Many of Hollywood's biggest stars covet a piece of the action.

Richard Gere will play a militaristic Jesus in "A Savior and a Gentleman" and Woody Allen a neurotic, nebbishy son of God in "Everything You Always Wanted to Know About Crucifixion But Were Afraid to Ask."

Gibson's "The Passion of the Christ" has stirred passionate criticism that his portrayal of blood-thirsty Jews is anti-Semitic. But the Aussie filmmaker dismisses the charges, saying the same thing happened with "Schindler's Grocery List," "Who Framed Roger Rabbi?" and Dr. Seuss's "The Cat in the Yarmulke."
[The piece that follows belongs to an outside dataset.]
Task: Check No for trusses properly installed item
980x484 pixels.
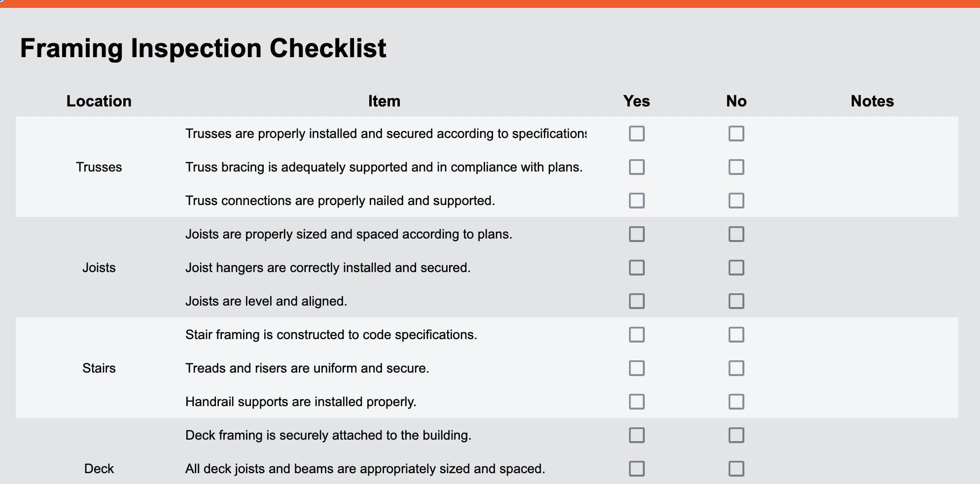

Other religious leaders have made favorable comments.

Pope John Paul II gave the film two thumbs up, saying, "It is as it was … only with bitchin' special effects."

"Fast Times at Bethlehem High"

There is now some question as to whether the Pope actually made the remark or was just signaling for another jumbo popcorn and some Milk Duds, but his publicist said John Paul II is excited about making his big-screen debut opposite Burt Reynolds in the free-wheeling buddy film "Smokey and the Pontiff."

Also according to the Tinsel Town grapevine, Oliver Stone will direct the story of a long-suffering Vietnam vet in "Born on the 25th of December" and Sean Penn is on board as a cool surfer Jesus in "Fast Times at Bethlehem High."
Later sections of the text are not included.